Copy the lines of the listing exactly, starting at the line containing "At what (x,y)" and ending at the line containing "In order to click", both included.

§ DATA TO PROCESS
[START]

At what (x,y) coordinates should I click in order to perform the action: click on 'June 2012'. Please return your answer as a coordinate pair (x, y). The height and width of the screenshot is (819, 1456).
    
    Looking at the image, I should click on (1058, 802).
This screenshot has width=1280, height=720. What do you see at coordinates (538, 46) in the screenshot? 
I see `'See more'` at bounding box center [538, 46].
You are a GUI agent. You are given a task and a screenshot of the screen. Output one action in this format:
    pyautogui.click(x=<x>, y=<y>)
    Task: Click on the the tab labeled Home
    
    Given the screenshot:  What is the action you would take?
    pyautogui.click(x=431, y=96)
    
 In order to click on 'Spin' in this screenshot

[END]
[START]

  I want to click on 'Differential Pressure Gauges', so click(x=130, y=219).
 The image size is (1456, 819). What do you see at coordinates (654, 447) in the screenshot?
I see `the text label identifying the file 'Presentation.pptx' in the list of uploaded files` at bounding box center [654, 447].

[END]

§ FINISHED TASK
At what (x,y) coordinates should I click in order to perform the action: click on 'June 2012'. Please return your answer as a coordinate pair (x, y). The height and width of the screenshot is (819, 1456).
    
    Looking at the image, I should click on (1058, 802).
This screenshot has width=1280, height=720. What do you see at coordinates (538, 46) in the screenshot? 
I see `'See more'` at bounding box center [538, 46].
You are a GUI agent. You are given a task and a screenshot of the screen. Output one action in this format:
    pyautogui.click(x=<x>, y=<y>)
    Task: Click on the the tab labeled Home
    
    Given the screenshot:  What is the action you would take?
    pyautogui.click(x=431, y=96)
    
 In order to click on 'Spin' in this screenshot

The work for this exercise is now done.